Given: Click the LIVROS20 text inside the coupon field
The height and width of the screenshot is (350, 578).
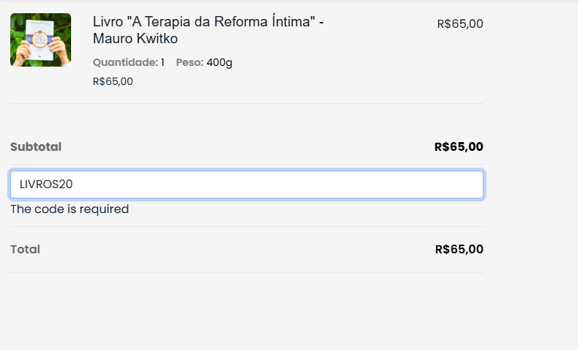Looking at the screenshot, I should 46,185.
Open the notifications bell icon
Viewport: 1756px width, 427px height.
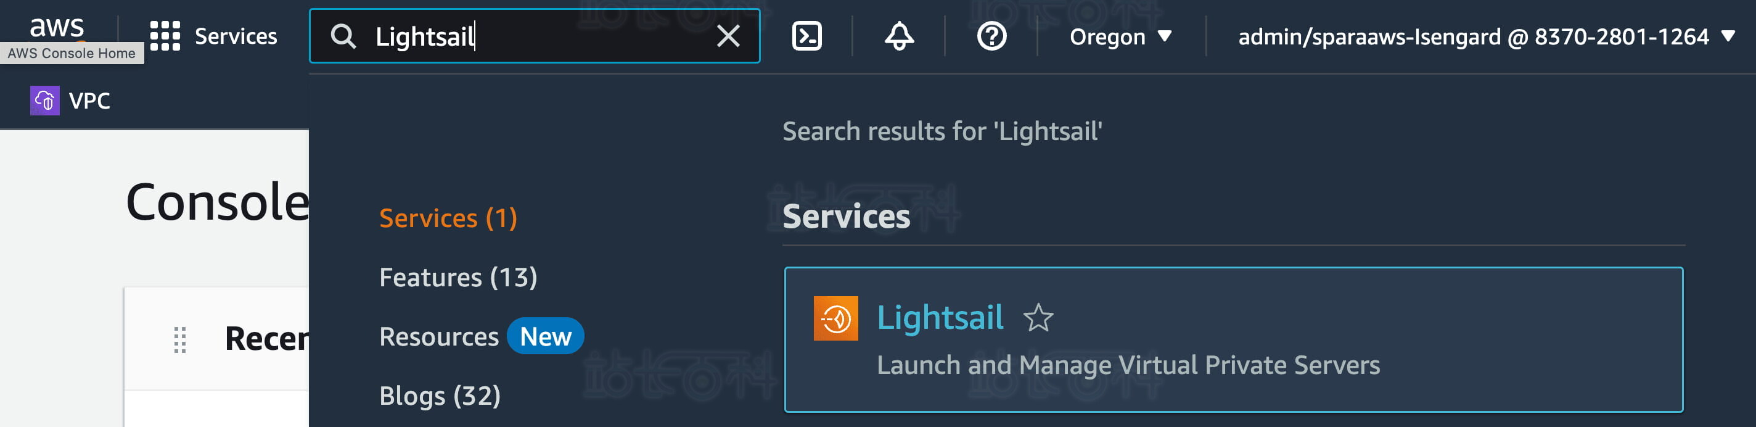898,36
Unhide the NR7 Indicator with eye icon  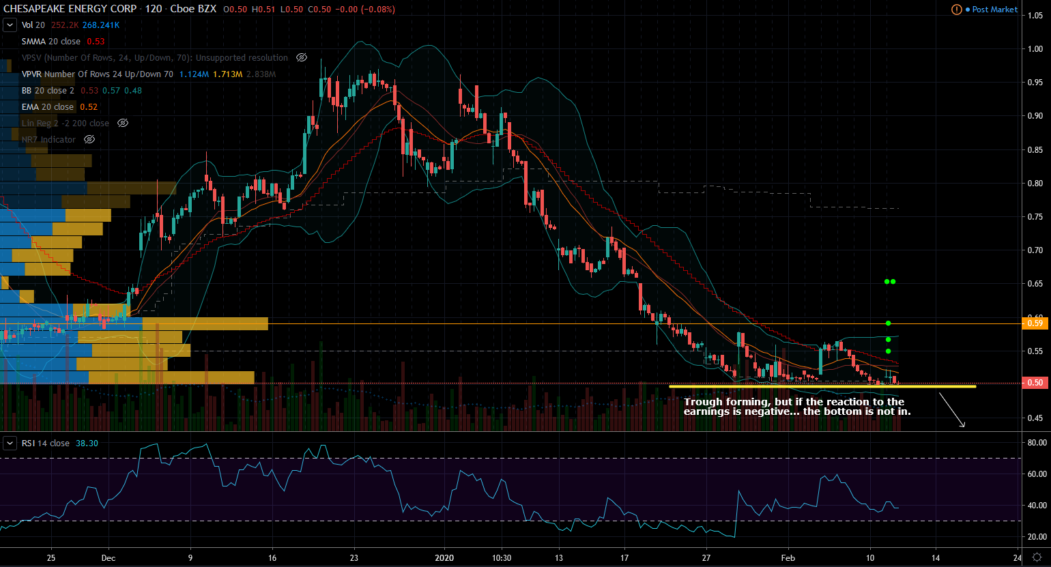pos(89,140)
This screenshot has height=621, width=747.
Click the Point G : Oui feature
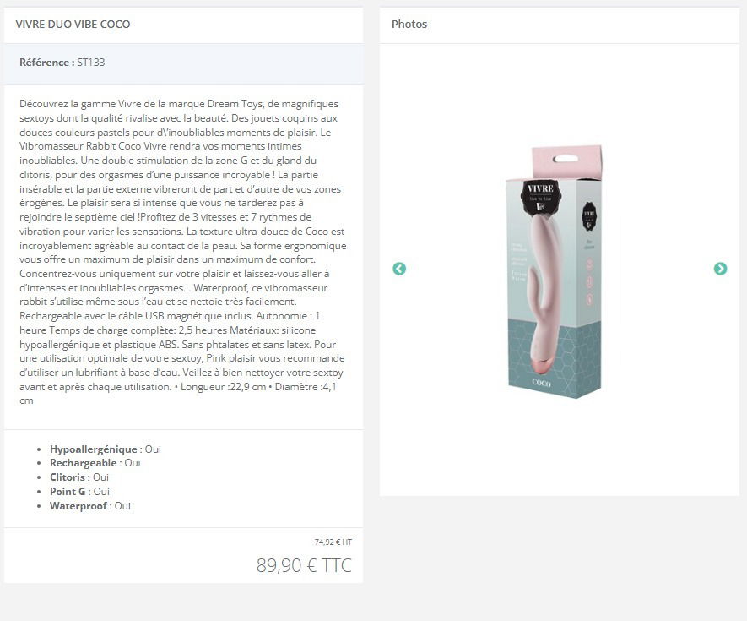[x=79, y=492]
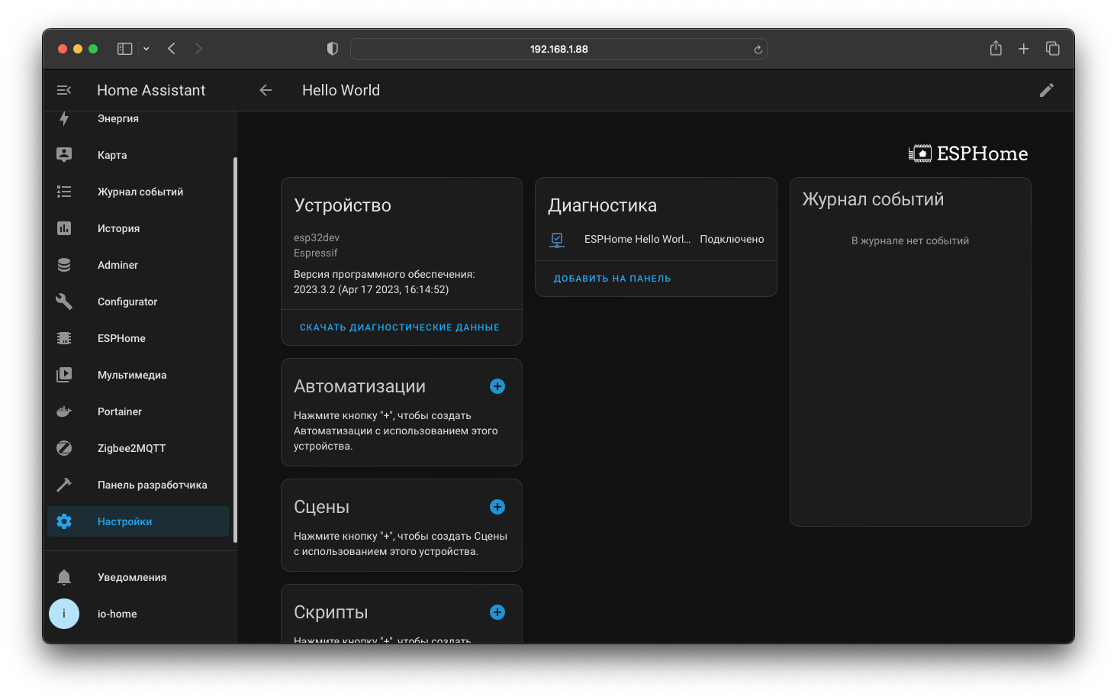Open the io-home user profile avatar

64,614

* * * * *

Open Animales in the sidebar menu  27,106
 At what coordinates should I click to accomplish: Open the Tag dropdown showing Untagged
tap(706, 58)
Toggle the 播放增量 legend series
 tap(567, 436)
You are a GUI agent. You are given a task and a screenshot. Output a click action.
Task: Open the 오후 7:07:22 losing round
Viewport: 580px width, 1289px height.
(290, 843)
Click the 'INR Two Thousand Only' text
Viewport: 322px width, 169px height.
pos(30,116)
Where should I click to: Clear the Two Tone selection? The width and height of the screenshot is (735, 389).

* * * * *

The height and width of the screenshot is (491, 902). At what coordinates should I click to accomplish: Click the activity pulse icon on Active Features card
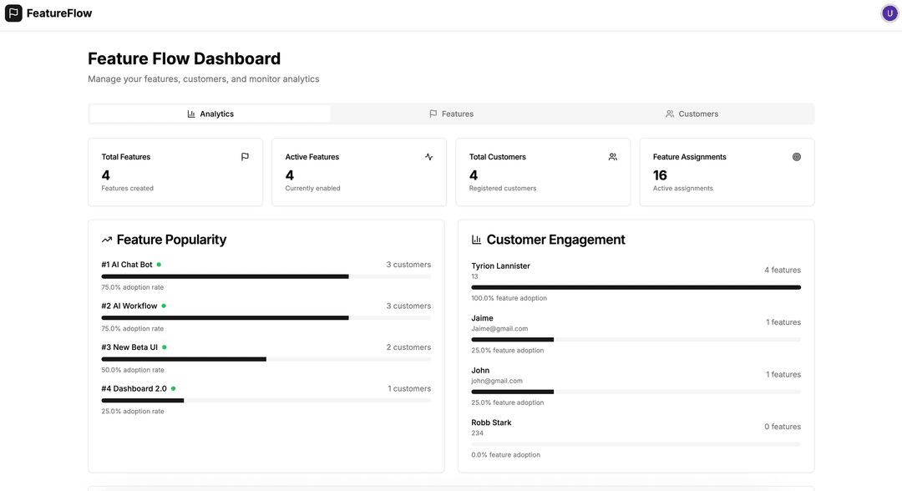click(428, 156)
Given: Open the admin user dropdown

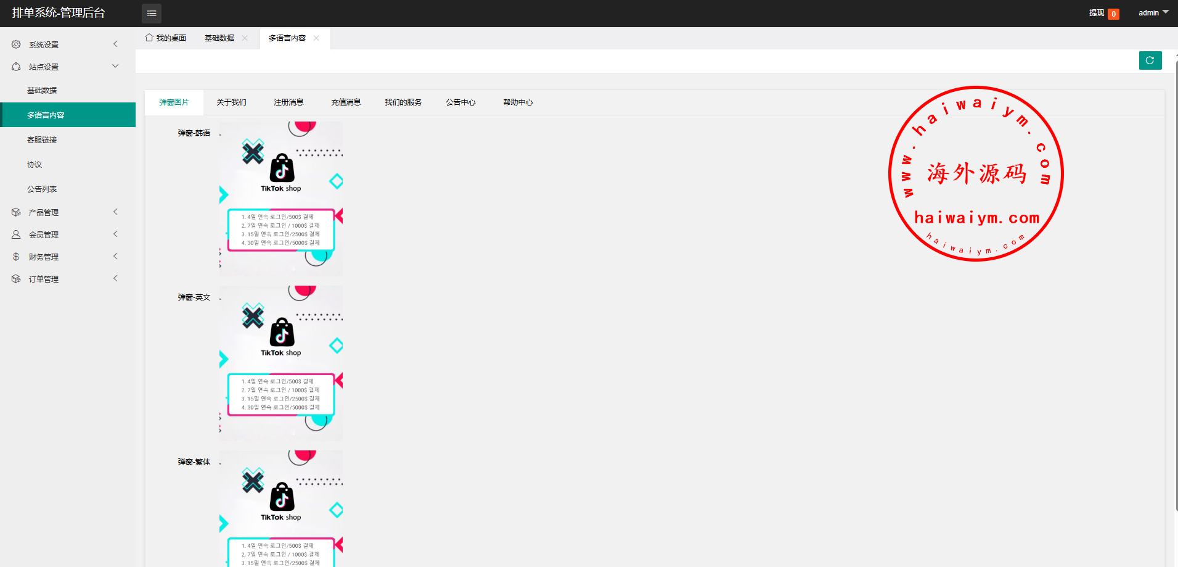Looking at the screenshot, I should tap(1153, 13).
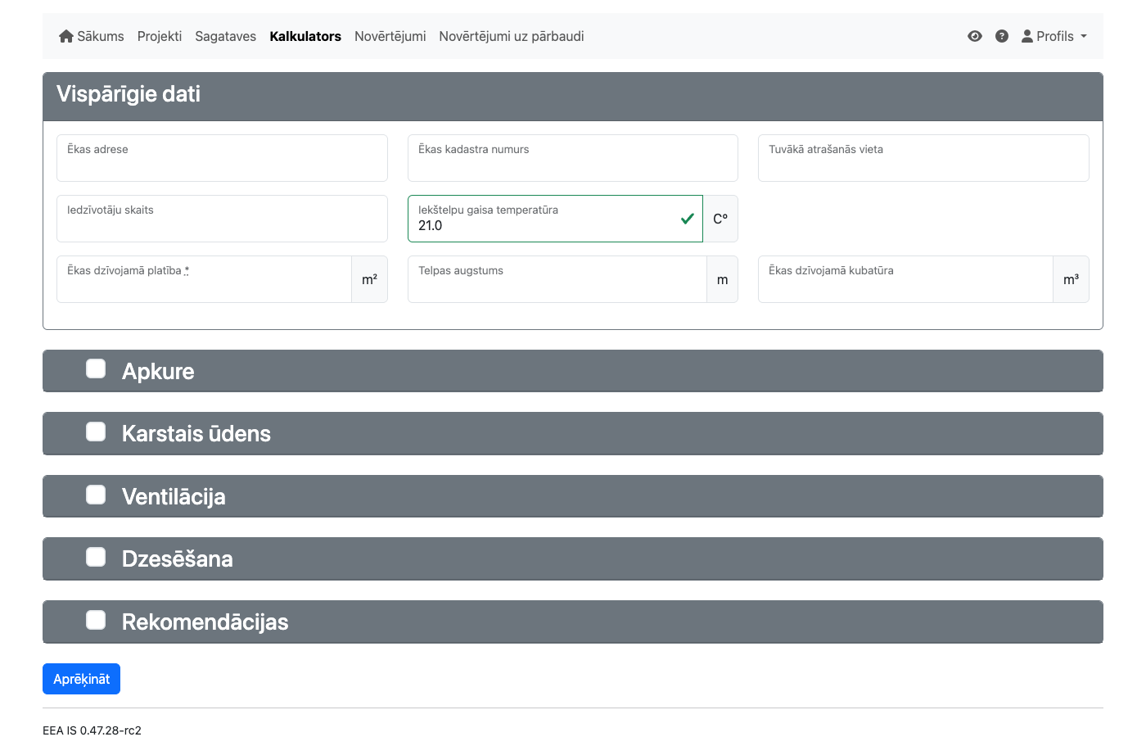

* * * * *

REQUEST:
Retype the material from the line containing "Open Animales in" through the line containing "tap(567, 436)", keeping every character the same.

TASK OUTPUT:
Open Animales in the sidebar menu  27,106
 At what coordinates should I click to accomplish: Open the Tag dropdown showing Untagged
tap(706, 58)
Toggle the 播放增量 legend series
 tap(567, 436)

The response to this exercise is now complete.